Skip to content

Example 1: Deny-list based PII recognition

In this example, we will pass a short list of tokens which should be marked as PII if detected. First, let's define the tokens we want to treat as PII. In this case it would be a list of titles:

titles_list = [
    "Sir",
    "Ma'am",
    "Madam",
    "Mr.",
    "Mrs.",
    "Ms.",
    "Miss",
    "Dr.",
    "Professor",
]

Second, let's create a PatternRecognizer which would scan for those titles, by passing a deny_list:

from presidio_analyzer import PatternRecognizer

titles_recognizer = PatternRecognizer(supported_entity="TITLE", deny_list=titles_list)

At this point we can call our recognizer directly:

from presidio_analyzer import PatternRecognizer

text1 = "I suspect Professor Plum, in the Dining Room, with the candlestick"
result = titles_recognizer.analyze(text1, entities=["TITLE"])
print(f"Result:\n {result}")

Finally, let's add this new recognizer to the list of recognizers used by the Presidio AnalyzerEngine:

from presidio_analyzer import AnalyzerEngine

analyzer = AnalyzerEngine()
analyzer.registry.add_recognizer(titles_recognizer)

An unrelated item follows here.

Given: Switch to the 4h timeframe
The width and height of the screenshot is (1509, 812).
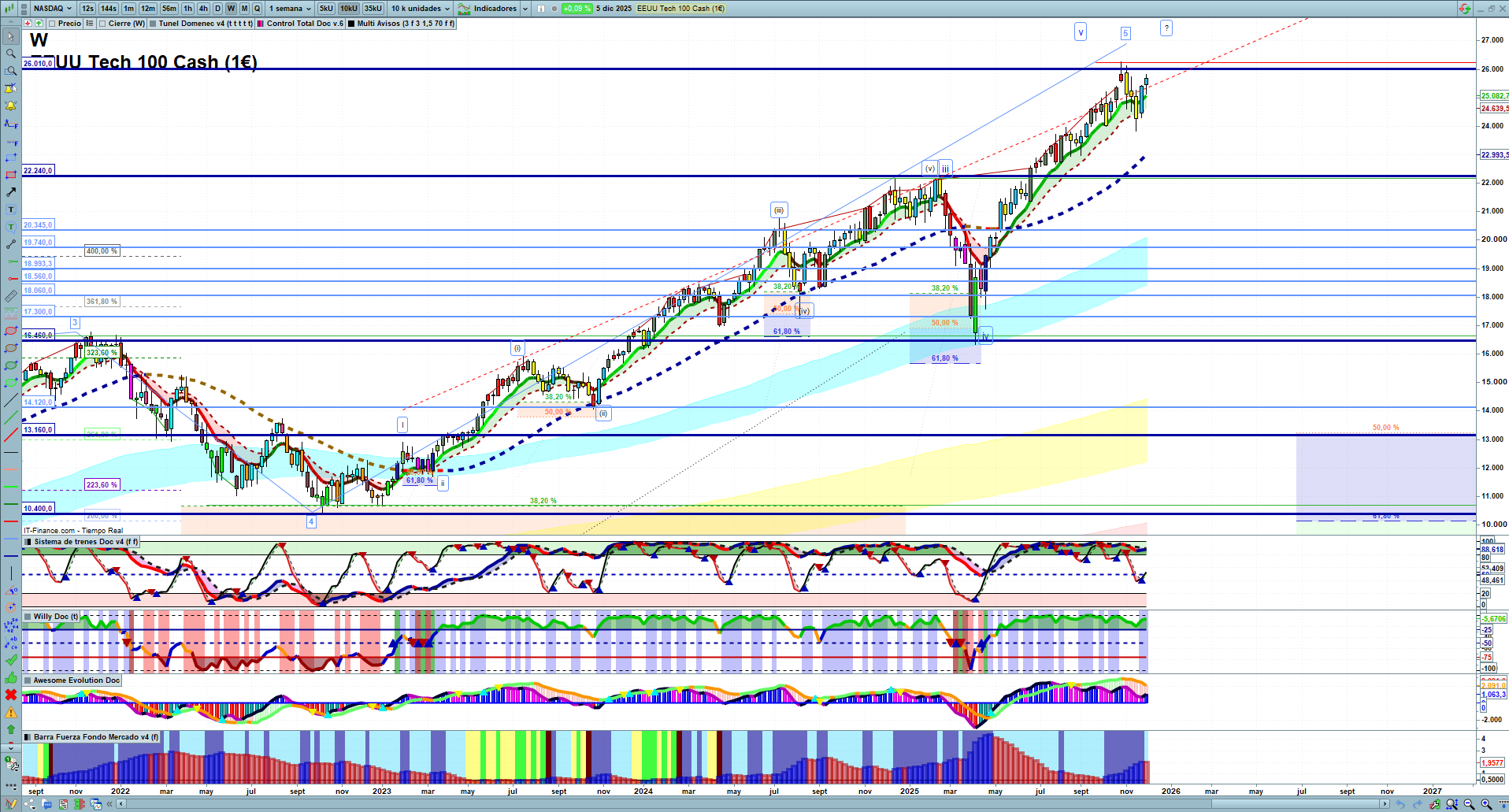Looking at the screenshot, I should pyautogui.click(x=203, y=9).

When initializing the AnalyzerEngine, Presidio loads all available recognizers, including the NlpEngine used to detect entities, and extract tokens, lemmas and other linguistic features.

Let's run the analyzer with the new recognizer in place:

results = analyzer.analyze(text=text1, language="en")
print("Results:")
print(results)

As expected, both the name "Plum" and the title were identified as PII:

print("Identified these PII entities:")
for result in results:
    print(f"- {text1[result.start:result.end]} as {result.entity_type}")